- _DOCUMENT PASSAGE_
»»

Site icon Youth Ki Awaaz

In The World Of FB, Insta And Twitter, Are We Losing Touch With The ‘Real’ World?

By Sumit Kumar:

Image credit: Reuters/Shailesh Andrade.

Social Networking may be defined as virtual digital networking platforms allowing people to get frank and socialise with others on a voluntary basis. It connects family, friends, colleagues and even foes of one, all on the same platform. It has not only revolutionised the communication among the public but has also helped in ensuring the accountability of the political fraternity and governments. The social networking websites have empowered every one of us to opine and express, people who otherwise might never have opined before such a huge audience.

All in all, one can say that social networking has given a new set of human rights to the homo-sapiens who are using it as a tool to further their evolution. But, apart from all the good things, the negative externalities of an addiction to social networking websites have added to anxiety and depression among the people.

Last year, I was at a hotel in Patna to attend my cousin’s wedding. I saw the strange but true way social networking websites impinge on our lives that very day. I saw my relatives in the age group of 18-25 chatting on WhatsApp instead of talking to each other. One of them, named Aashish, was so busy in his virtual life that he had literally forgotten that he was there to attend a wedding. He was looking more worried about posting a picture of the wedding on Facebook than enjoying the real event. He was seemingly more busy with his tabs and phones tagging all his friends to get more likes rather than enjoying the rituals and ceremonies going on in that place.

Clicking selfies has become the new version of ‘Khatron Ke Khiladi’, where reckless young boys and girls try to get their selfies at dangerous sites like hanging at the door of a moving train or in the middle of the sea to show their bravery to the Facebook community. This stupid act by many of them eventually costs them their lives and leaves their kin, especially their parents, with a lifelong state of despondency.

««

- _INFORMATION GIVEN_

»»

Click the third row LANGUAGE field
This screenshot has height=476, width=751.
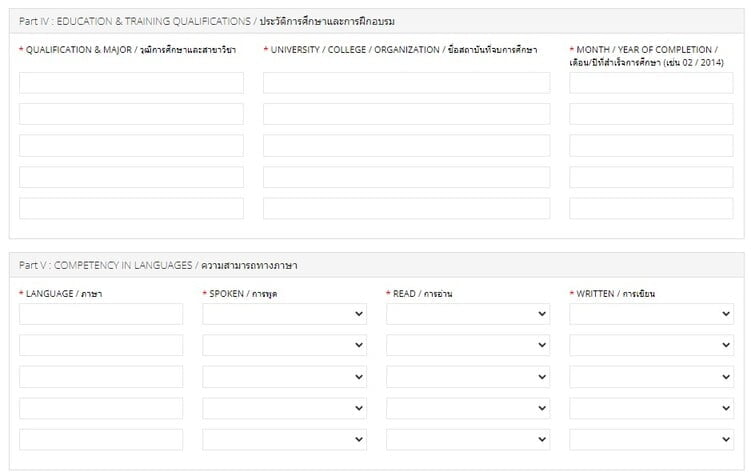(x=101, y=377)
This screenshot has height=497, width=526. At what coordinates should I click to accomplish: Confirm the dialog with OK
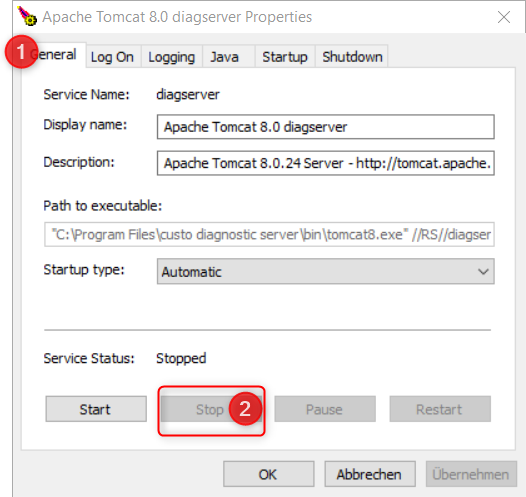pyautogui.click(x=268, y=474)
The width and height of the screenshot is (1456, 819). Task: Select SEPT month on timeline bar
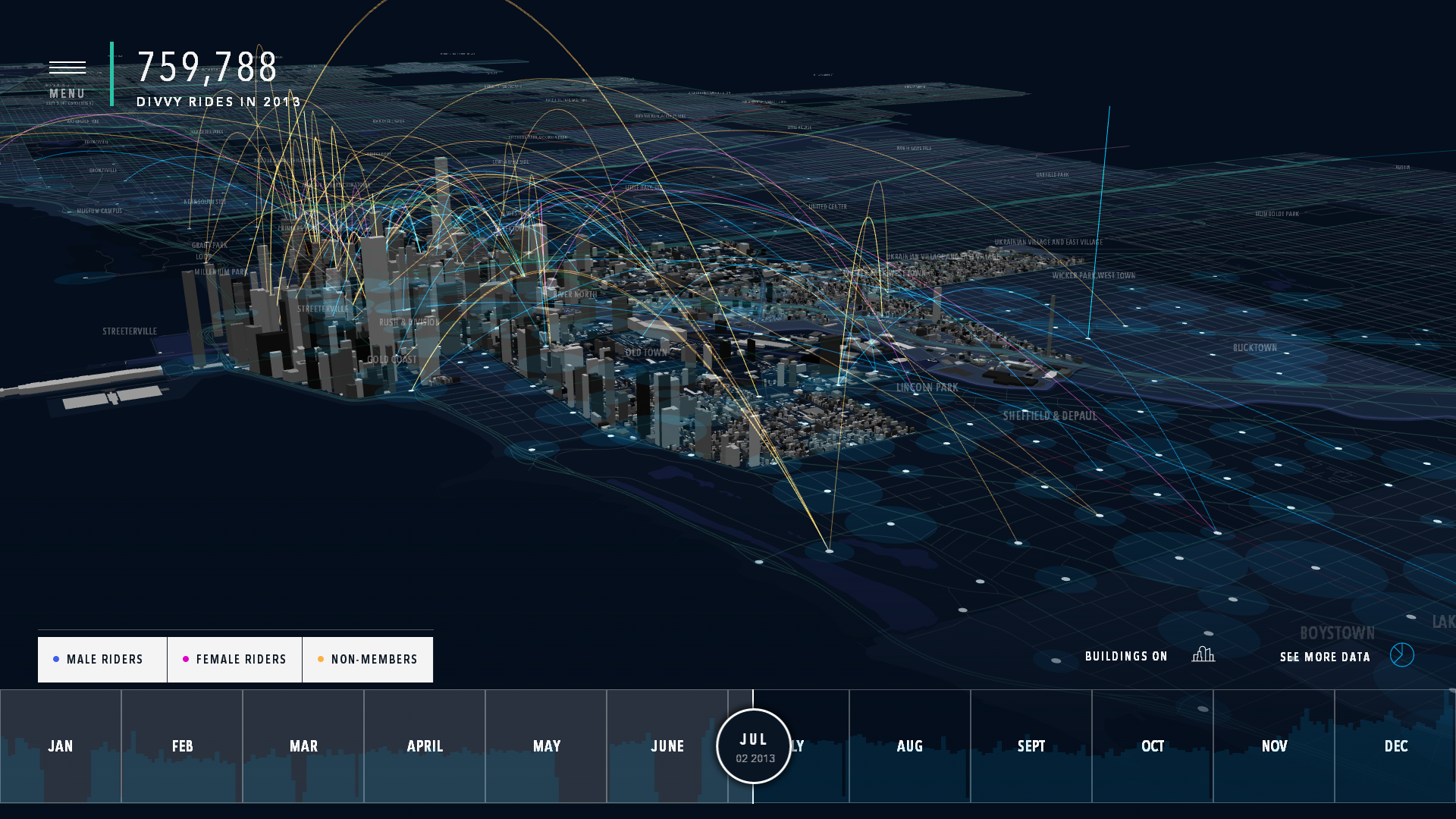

««

- _WORK TO COMPLETE_
a – Answer these questions from the essay on social networking:
(i) Besides connecting people, whose accountability has social networking helped to ensure?
(ii) In which city was the hotel where the writer attended a cousin's wedding?
(iii) Clicking selfies is described as the new version of what?
b – Pick up the essay on social networking after its last sentence and keep writing it.
This data comes from a source separate from the social networking essay.

- _ANSWERS FOR THE TASKS_
a –
(i) The political fraternity and governments.
(ii) Patna.
(iii) 'Khatron Ke Khiladi'.

b –
In the world of Facebook, Instagram and Twitter, the new generation appears to be losing its touch with the real world. People have become franker on Facebook and less in the real world. I have myself witnessed many friends of mine who are extreme extroverts on social networking websites and just the opposite in the real world. I find it funny when my junior, Akash messages me to like his pictures. I find it funny thinking about the state of mind of my friend, Rohan who proudly claims the likes on his Facebook profile picture as an indication of smartness and, eventually, ends up uploading and tagging pictures on Facebook on a regular basis. Not to mention that there is no paucity of people on social networking sites who believe that typing “Jai Hind” below the picture of a martyr is the only way to show patriotism.

Albeit the percentage of this category of people seems to be minuscule, yet we cannot ignore the gravity of the addiction which has caught our generation. If not stopped, this will have huge repercussions on the coming generations, who have started using Android and Apple before their milk teeth are replaced with permanent ones. We will have to make the people understand that Facebook, Twitter and others are just a facilitators to interaction and not a replacement for them.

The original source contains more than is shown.